The book “Homesteading Space” recounts how the HP-35 was used in one of the Apollo flights to Skylab. However, if you read carefully, you will notice that the writer describes a calculator which can read magnetic cards. This of course can not be the HP-35 but more likely the HP-65. Apollo flights to Skylab occured in 1973 and 1974 and the HP-65 was released in 1974.
Here are some passages about calculator use in Skylab:
“I had to make his backup calculations on the closure rate,” he said. “I was sitting there with this little HP calculator and punching all those numbers in, going through this formula and backing up what the ground saw and what we saw in the spacecraft. There had to be a third vote and that was me. I never enjoyed making that calculation. You had to get it right. If you missed one keystroke, you had to start all over again and it was a long one. But that kept me busy. It kept me from bothering everyone else and being worried.”

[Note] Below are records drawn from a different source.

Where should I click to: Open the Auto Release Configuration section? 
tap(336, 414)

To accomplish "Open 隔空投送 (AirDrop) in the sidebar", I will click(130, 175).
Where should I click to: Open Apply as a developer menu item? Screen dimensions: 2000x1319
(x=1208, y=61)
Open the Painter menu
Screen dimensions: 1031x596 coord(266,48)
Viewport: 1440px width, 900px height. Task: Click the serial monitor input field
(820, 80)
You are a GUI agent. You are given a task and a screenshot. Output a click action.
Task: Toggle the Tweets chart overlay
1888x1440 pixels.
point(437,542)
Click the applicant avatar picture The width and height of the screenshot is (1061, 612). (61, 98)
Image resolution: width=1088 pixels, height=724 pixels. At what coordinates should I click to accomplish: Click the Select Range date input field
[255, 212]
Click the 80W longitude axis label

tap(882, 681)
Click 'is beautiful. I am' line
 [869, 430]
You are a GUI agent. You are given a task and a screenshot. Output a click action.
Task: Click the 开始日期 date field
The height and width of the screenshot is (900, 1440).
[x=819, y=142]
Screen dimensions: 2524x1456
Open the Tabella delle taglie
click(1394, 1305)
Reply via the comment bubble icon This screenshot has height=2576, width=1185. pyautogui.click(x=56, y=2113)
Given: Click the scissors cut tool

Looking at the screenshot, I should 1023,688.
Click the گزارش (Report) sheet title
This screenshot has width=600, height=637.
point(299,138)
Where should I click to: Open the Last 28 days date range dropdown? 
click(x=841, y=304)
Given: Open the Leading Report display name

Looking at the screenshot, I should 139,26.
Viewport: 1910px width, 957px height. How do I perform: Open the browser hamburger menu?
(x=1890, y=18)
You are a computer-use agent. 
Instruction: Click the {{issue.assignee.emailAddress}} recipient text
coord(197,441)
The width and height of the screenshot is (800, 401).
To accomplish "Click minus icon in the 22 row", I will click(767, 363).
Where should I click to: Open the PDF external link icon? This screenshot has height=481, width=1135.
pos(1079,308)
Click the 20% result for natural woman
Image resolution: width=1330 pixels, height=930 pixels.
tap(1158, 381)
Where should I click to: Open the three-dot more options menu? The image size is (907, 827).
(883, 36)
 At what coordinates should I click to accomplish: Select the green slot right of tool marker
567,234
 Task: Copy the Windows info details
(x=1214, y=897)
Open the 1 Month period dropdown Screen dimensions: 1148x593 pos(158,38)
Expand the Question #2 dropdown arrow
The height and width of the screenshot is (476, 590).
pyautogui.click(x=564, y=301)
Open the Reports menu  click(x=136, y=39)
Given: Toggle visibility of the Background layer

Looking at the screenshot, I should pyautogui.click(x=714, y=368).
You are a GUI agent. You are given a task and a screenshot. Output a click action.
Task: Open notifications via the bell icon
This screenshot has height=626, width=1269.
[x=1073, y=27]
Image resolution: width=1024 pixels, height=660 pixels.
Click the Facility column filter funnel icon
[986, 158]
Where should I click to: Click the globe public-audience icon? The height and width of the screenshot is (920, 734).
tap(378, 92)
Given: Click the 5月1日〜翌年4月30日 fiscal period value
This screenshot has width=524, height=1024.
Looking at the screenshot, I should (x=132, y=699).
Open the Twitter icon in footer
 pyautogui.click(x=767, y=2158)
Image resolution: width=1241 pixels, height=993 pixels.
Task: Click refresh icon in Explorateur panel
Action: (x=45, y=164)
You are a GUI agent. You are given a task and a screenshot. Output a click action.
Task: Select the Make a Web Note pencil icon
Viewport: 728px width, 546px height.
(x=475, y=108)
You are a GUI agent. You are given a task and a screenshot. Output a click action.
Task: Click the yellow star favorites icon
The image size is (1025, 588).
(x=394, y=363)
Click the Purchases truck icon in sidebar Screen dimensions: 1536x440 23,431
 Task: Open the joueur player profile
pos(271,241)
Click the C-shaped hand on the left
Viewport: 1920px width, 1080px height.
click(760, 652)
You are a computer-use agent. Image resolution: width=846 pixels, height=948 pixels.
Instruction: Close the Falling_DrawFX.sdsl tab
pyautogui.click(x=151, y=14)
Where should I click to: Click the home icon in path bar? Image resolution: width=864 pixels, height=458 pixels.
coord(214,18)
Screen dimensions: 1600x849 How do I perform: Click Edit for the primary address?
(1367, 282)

“We had no general-purpose computers available in Apollo, only the special-purpose computers for navigation and other calculations,” he said. “So before flight I obtained a HP-35 hand-held calculator to assist me in tracking our motion around the Skylab. We still had to estimate our range and range rate by eye, but we measured angles with the Apollo ‘attitude ball,’ and I entered the numbers into the calculator. The HP-35 was quite helpful with a small program I had written manually and entered into the calculator on a small magnetic strip.
“When I resigned from NASA some thirteen years later, I still had this now ancient calculator in my possession. Technology was now leaps and bounds ahead of this old ‘antique.’ But I listed all the government property in my possession at that time, including the HP-35, with a request to pay for and retain it personnally. Naturally, this was more than government bureaucracy could manage, so I had to turn it in, after which it was probably junked some years later and lost to posterity as a potentially interesting artifact.”
But at last, I found a credible source stating that HP-35 calculators were indeed used in Skylab missions. The Smithsonian National Air and Space Museum states that “HP-35 calculators, however, were used in the Skylab missions replacing the slide rules carried on previous Apollo spacecrafts“.